Tuesday, October 20, 2009

28 Days of Joy -- Day 2

Well, I know that joy is very different from happiness, and that it isn't measured by the number of things we have to be thankful for, or even produced by rehearsing those things. But still, I decided that was a very good place to start this morning. And so I tried to list stuff off in my mind, but all I could think about was how much I didn't like the task I was doing at that moment.

Ahhh... Eventually, after several minutes of this (actually, at least a half-hour) I suddenly came to myself, checked my emotional state, and discovered the opposite of joy :( A whole bunch of feeling sad and frustrated was all that was there.

Wait a minute! This is exactly what I'm drawing a line in the sand AGAINST.

And so, I chucked the list of "I'm thankful for" and began remembering that Brother Lawrence washed dirty dishes his whole life, and lived in the very presence of God; that dear brothers and sisters across the ages and in oppressed countries have labored on and on in squalid conditions, and have been full of joy.

"Even if I had absolutely no reasonable hope of ever being 'happy' before I die," I told the Lord, "I would choose to rejoice in You." Much better than a list of reasons I currently have to be thankful. (Not that I shouldn't remember those things, or thank Him for them...just that I want to separate the reality of joy from the fetters of physical and emotional props.) And how many of you knew props could actually be fetters? :)

So, my heart did change somewhat. At least, I think it must have, as the succeeding blows of the day didn't feel as "blow-ish". When it turned out the chiropractor I want to see charges more than half my month's earnings; when the insurance lady who holds the fate of my little couch in her hands didn't call me back... Mind you, I'm not complaining - I'm rejoicing! These things didn't make me feel yucky. (Well, they tried initially, but I resisted.)

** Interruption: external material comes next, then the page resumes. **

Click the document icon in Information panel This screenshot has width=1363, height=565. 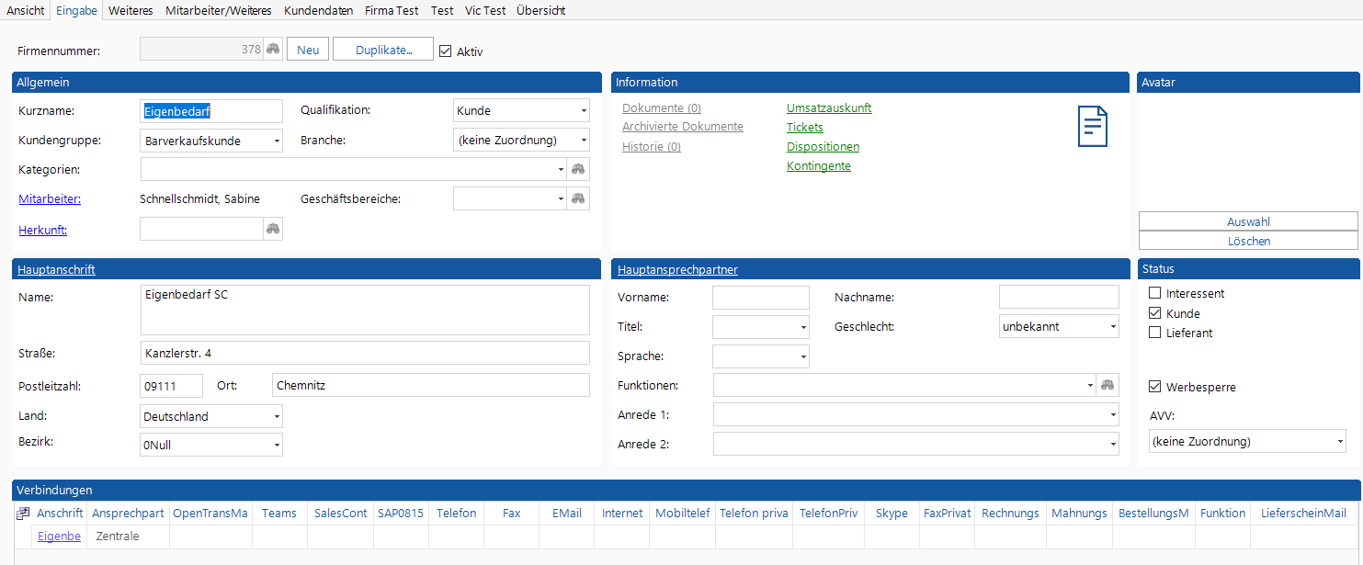click(1092, 127)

And then, I proceeded to write a great little scene - God's grace was on it.
And then, I was informed I would not have to do that particular task as often.
And then, I managed to follow along in dance class even though I'd missed last week.

So I ended up with some very good things (there are a few more I didn't mention) to add to the "I'm thankful" list. However, the joy didn't start there. It starts someplace very different, I think. It starts in the person of Jesus Himself.

Oh, and my housemate popped her head in and reminded me that Jesus wants our joy to be complete. Complete! Yep, that's what I want, too. COMPLETE!